I also made a tool caddy and hung it on the side, and added a little more wood under the shelf. All in all it turned out ok. I am going to add another stretcher or two to cut down the raking. I was surprised as to how stable it is. 
Here's a few pics


----------



## Paul W Gillespie (Jul 7, 2011)

For $40 and some extra wood and screws, looks like you did pretty good. Good luck with it.


----------



## Dominick (May 2, 2011)

Looks like a great deal to me. You Can't buy the wood for $40. Nice find.


----------



## Quickstep (Apr 10, 2012)

The drawers alone are worth 40 bucks. What you've done to it makes it a nice workbench.


----------



## clarionflyer (Apr 27, 2008)

Very nice!

My Dad was looking at those and was apprehensive. I figure $5 in screws and brace boards makes up for a lot?


----------



## Phaedrus (Jan 18, 2012)

That is a heck of a good find! For $40 dollars, you've done quite well.

I saw one on CL a few months ago in my area for about the same amount and I am regretting not scooping it up!


----------



## Deanr (Jul 29, 2011)

I like the tool caddy and especially the cover.


----------



## Bill White 2 (Jun 23, 2012)

Well done sir. :thumbsup:
Bill


----------



## <*(((>< (Feb 24, 2010)

What are the holes inside the cubby on the piece that adjoins the HF bench for? And how did you attach the cubby to the bench? I see the gussets underneath to help, but don't see any screw holes.

Nice work putting lipstick on the pig so to speak...I might have to copy you as you can't buy the materials for a bench like that after a 20% off coupon for HF.


----------



## Sorrowful Jones (Nov 28, 2010)

<*(((>< said:


> What are the holes inside the cubby on the piece that adjoins the HF bench for?
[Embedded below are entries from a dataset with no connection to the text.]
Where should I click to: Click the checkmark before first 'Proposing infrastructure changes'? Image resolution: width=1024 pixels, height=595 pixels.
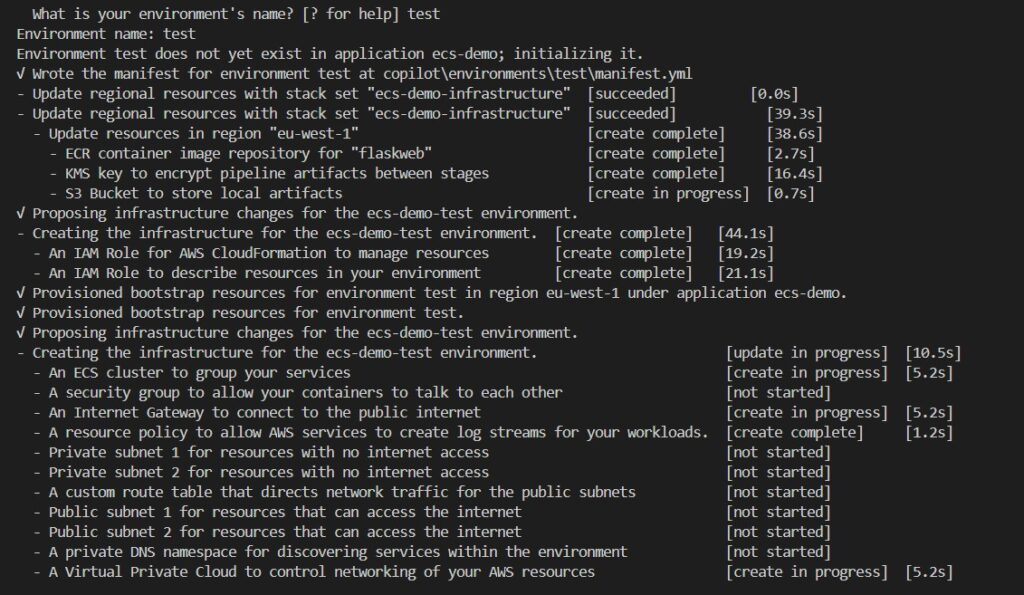pyautogui.click(x=21, y=214)
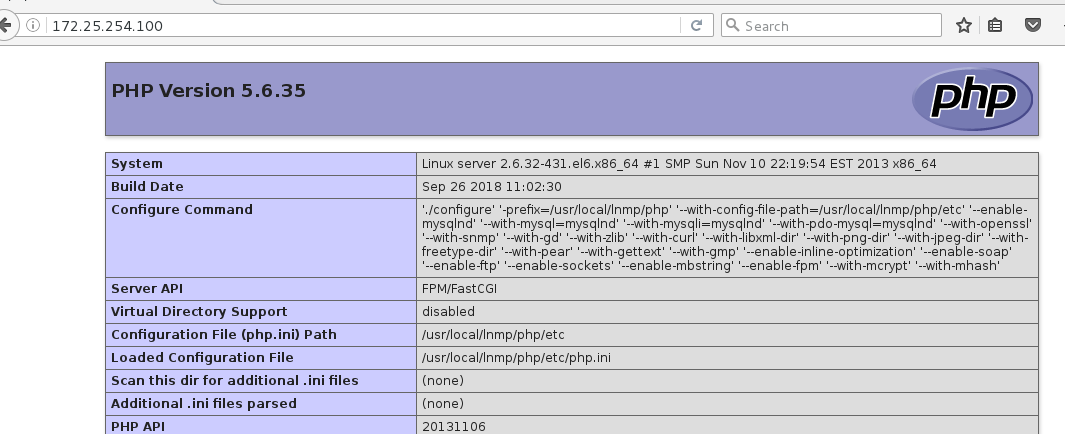The height and width of the screenshot is (434, 1065).
Task: Click Additional .ini files parsed label
Action: 204,403
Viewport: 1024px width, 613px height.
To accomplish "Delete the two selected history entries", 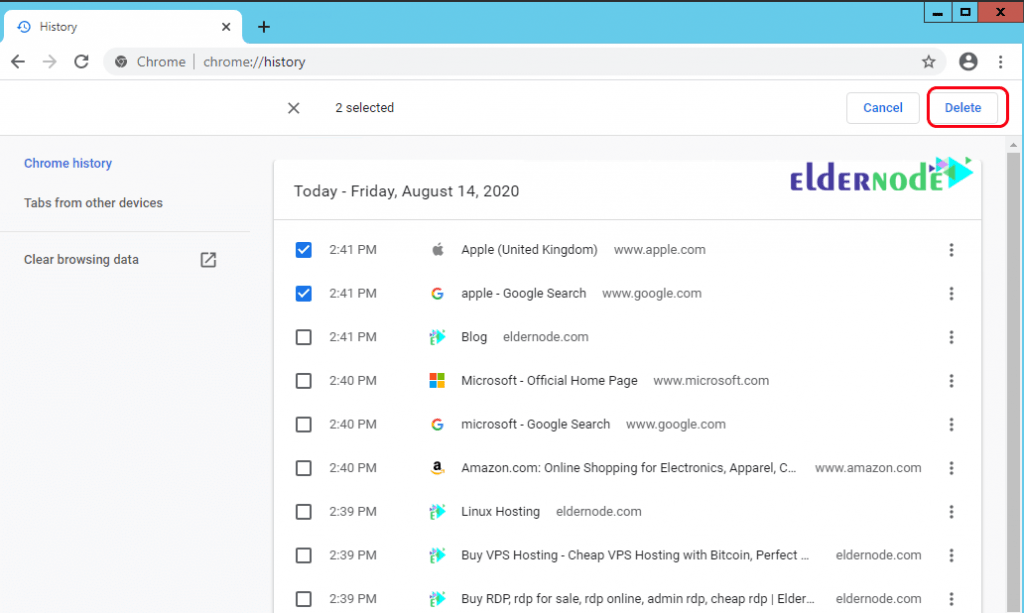I will [x=962, y=107].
And how did you attach the cubby to the bench? I see the gussets underneath to help, but don't see any screw holes.
> Nice work putting lipstick on the pig so to speak...I might have to copy you as you can't buy the materials for a bench like that after a 20% off coupon for HF.
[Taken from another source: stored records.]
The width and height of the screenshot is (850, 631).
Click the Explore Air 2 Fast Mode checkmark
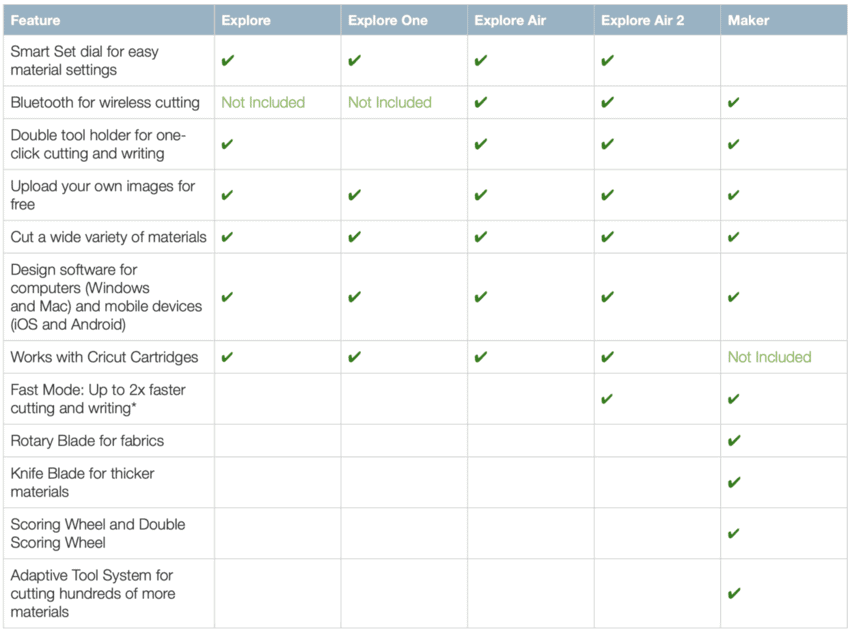click(x=607, y=399)
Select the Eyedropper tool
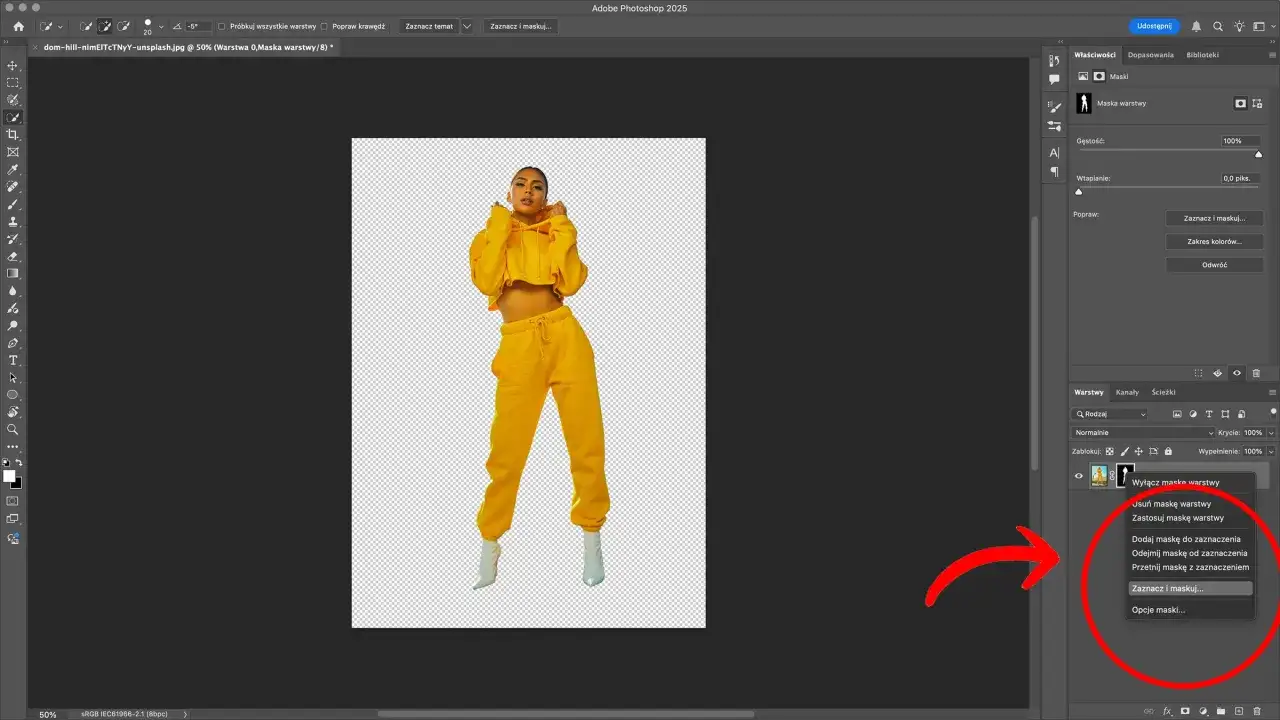This screenshot has height=720, width=1280. point(13,170)
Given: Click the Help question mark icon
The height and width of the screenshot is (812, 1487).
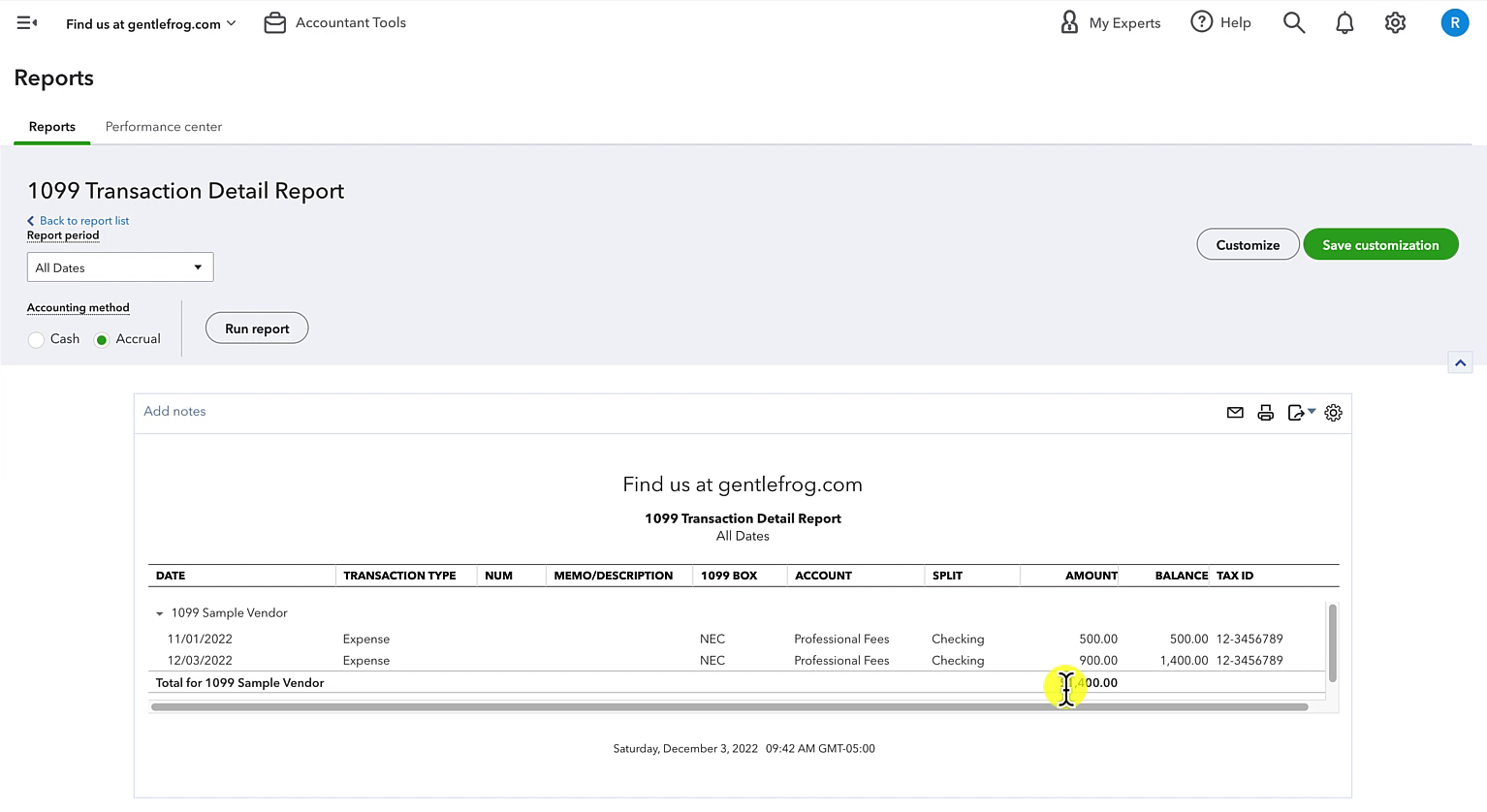Looking at the screenshot, I should pos(1202,22).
The holes are for clamps. One thing I did not like was that there is virtually nothing underneath the edges of this bench to clamp to...so I put deadwood all the way around underneath the edge. Since I did that I decided to drill some holes in the tool caddy so I could use clamps on that side as well. The caddy was fairly stable but I figured that over time it would loosen up so I angled in some wood screws just above those clamp holes. I took those pics before I added the screws. It seems very sturdy now. It also gave me about 6" more workspace. I may replace that piece of oak with MDF. 

Let's face it, those benches are not the be-all-end-all, and they are prone to racking, but a little bit of beefing up makes them pretty useable. Thanks for looking


----------